Pointer to the name of the stream (should be unique across all threads in the application)
Pointer to the stream buffer provided at stream registration time
Size of the stream buffer, in bytes, provided by the producer at registration time
Stream update semaphore used as a mutex to prevent concurrent updates that might lead to a race condition
Head offset/pointer
Tail offset/pointer
status (Full flag in it’s own byte to prevent race conditions with Read/Modify/Write)
configuration flags - A collection single and multi-bit fields packed into a single word that configure the behavior of the stream (raw vs. line-oriented, line termination, etc.)
newline counting semaphore (used in line-oriented mode)
owner thread ID
producer thread ID
consumer thread ID
producer event ID (or semaphore ID when events are not available)
producer event notification flag number (if applicable)
consumer event ID (or semaphore ID when events are not available)
consumer event notification flag number (if applicable)
producer options (notification type, what events it gets notified under, blocking behavior, etc.)
consumer options (notification type, what events it gets notified under, blocking behavior, etc.)

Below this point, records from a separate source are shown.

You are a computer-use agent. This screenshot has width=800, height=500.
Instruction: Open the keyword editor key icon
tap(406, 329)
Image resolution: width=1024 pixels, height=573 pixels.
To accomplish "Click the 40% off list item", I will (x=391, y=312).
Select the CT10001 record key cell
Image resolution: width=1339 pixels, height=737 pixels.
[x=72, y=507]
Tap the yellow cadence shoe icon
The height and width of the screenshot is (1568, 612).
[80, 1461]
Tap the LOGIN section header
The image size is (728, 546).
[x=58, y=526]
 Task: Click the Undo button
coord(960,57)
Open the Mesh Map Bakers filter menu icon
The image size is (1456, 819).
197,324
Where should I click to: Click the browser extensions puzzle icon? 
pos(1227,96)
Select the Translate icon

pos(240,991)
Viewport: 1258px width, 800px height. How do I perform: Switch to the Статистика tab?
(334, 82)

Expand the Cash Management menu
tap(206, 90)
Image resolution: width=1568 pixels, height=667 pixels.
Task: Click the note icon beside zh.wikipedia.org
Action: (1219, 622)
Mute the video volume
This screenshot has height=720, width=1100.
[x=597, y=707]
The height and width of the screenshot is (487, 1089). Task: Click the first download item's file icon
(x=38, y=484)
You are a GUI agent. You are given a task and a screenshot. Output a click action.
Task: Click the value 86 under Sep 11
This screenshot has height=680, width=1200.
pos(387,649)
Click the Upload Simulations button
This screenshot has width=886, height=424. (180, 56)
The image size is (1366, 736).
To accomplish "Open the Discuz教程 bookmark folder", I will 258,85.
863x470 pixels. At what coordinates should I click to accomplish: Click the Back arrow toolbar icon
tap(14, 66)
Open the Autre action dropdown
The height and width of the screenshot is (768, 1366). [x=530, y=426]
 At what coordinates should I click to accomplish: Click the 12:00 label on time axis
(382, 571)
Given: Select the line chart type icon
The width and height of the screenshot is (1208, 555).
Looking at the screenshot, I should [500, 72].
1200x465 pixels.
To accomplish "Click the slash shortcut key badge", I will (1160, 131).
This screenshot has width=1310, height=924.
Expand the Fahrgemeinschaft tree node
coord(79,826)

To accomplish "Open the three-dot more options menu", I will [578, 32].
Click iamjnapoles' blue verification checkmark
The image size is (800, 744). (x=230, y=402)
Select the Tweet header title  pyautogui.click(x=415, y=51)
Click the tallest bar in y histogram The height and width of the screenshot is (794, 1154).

Each thread that uses the library also has a “file table” that has at least 3 entries (for stdin, stdout, stderr), each entry has an access type (read = consumer, write = producer), open status, and a pointer to the stream object. As it stands, the thread (or should I say, programmer) is responsible for not using file descriptors (indexes) equal-to or greater than the number of entries that have been allocated.) The TCB or reent structure also contains a pointer to the file table.

Before a thread can use the stream i/o library, the thread is registered by a call to the library’s thread registration interface with the thread ID and pointers to the stream and file table structures; the stream tables are added to a forward linked list maintained by the library. Before a stream can be used by any thread it must be registered by calling the library’s stream registration interface with the name, address and size of the stream buffer, the owner task ID, the owner notification event ID and flag number, and the stream options.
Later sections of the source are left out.